Kjersti Aagaard, MD, PhD, calls the first nine months in the womb -- as well as the child's first years out of the womb -- "programming for health." "There is no doubt that what happens in the first 1,000 days of life, from conception to 2 years of age, are fundamental influences not only on metabolism ... but also on our developmental health and well-being," says the assistant professor of maternal and fetal medicine and obstetrics and gynecology at Baylor College of Medicine. "Kids [who are] given an optimal environment and optimal nutrition very early in life, that groundwork is laid."
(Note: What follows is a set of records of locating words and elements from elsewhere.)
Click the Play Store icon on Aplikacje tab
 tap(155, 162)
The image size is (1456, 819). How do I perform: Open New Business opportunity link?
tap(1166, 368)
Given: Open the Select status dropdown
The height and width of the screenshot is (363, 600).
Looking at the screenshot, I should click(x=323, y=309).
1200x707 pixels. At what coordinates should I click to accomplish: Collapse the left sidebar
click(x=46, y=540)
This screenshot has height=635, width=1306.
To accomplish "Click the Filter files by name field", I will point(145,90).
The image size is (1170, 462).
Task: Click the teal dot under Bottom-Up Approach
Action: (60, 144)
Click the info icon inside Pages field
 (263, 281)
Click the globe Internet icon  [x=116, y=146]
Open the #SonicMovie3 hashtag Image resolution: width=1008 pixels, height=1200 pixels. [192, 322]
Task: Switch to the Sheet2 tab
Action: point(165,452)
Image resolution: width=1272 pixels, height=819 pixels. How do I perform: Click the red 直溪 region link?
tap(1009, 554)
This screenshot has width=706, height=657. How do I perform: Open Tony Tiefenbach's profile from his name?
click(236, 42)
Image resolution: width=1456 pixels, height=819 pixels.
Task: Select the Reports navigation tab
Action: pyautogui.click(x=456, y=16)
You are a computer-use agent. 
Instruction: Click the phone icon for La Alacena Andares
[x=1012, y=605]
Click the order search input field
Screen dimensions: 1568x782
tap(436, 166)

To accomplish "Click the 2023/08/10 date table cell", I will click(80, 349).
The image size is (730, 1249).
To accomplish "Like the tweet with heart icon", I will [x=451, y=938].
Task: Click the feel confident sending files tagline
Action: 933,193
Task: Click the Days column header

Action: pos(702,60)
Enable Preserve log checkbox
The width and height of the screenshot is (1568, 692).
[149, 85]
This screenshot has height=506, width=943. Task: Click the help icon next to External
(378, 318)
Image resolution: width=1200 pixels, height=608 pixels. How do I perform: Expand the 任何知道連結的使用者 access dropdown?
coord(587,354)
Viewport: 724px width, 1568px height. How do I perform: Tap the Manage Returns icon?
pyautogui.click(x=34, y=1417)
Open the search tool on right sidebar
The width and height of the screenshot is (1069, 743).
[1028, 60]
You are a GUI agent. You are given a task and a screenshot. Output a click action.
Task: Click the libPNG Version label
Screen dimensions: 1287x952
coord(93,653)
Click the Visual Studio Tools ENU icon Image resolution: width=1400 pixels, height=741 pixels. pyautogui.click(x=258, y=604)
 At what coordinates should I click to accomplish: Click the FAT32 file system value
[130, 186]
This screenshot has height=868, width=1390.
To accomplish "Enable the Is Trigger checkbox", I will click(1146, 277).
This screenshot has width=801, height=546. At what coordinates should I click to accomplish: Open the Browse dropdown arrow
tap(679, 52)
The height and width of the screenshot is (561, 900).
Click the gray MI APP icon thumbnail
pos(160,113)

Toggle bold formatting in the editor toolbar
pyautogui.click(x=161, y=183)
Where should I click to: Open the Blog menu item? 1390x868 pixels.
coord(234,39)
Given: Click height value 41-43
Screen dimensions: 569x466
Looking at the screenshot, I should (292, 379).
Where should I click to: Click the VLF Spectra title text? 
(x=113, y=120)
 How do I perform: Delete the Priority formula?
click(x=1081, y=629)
Scientists are learning that the choices moms make during pregnancy not only directly affect their baby's health, they might even lead to changes in the baby's genes. A new field called epigenetics is looking at how nutrition and other factors in pregnancy might alter the way the baby's genes function. One study done in rats found that eating a poor diet during pregnancy affected a gene linked to the production of insulin in the young -- a change that scientists say could increase the offspring's risk of developing type 2 diabetes later in life. It's not yet clear if the same is true for people.
So what does all this new research mean for Mom? It means that her contribution is to provide the healthiest possible vessel for her baby, which includes eating a balanced diet and following good habits (such as not smoking) not only while she's pregnant, but throughout her life.